In a year of unprecedented death, traditions around funerals and grieving with loved ones have also changed.
“It was a very cruel thing, in my opinion, that we had to do this,” said David Lopez.
Lopez lost his grandmother to COVID-19 in April. Just a week after she was diagnosed, his family had to say goodbye via FaceTime.
“It’s definitely impacted us in a way of how we process everything,” Lopez said.
Lopez recorded the call for the rest of his family to see, because he wasn’t sure if it’d be the last. He says not being at his grandmother’s bedside has been difficult to grapple with.
“To not have those opportunities, prolongs in some ways our experience with grief,” said Dr. Lynn Bufka.

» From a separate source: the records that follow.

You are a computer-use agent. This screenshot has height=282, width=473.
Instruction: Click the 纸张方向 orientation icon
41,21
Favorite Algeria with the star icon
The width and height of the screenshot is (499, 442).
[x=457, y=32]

And like thousands of other Americans, Lopez’s family held a Zoom call since funerals were not permitted — further complicating their grief.

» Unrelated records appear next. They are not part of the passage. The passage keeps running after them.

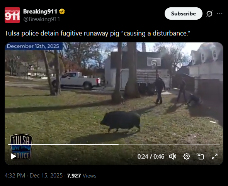Subscribe to Breaking911
228x186 pixels.
pos(183,14)
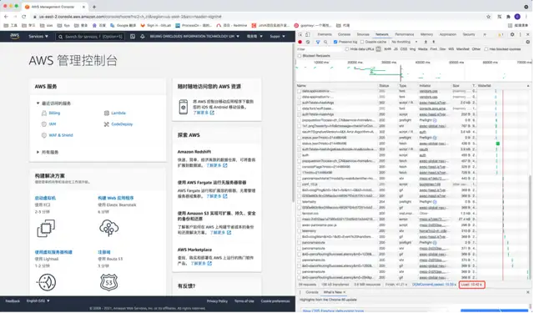Toggle the network filter funnel icon
The height and width of the screenshot is (313, 534).
[x=318, y=42]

“The opportunity to remember and to cherish those memories of someone that we love, is so helpful to us as we emotionally let go of their living presence in our lives. Those sharing of moments happen so naturally when we’re physically together,” Bufka said.
With coronavirus cases on the uptick again, new restrictions are placing limits on gatherings across the country. But Dr. Bufka says there are some ways to improvise, like visiting the gravesite, which lets you physically mourn while being socially distant. She also encourages people to talk openly with others that are grieving.
“When we lose someone we love, it reminds us so much of the connection we have with the living. And it’s really nice to fortify those connections,” Bufka said.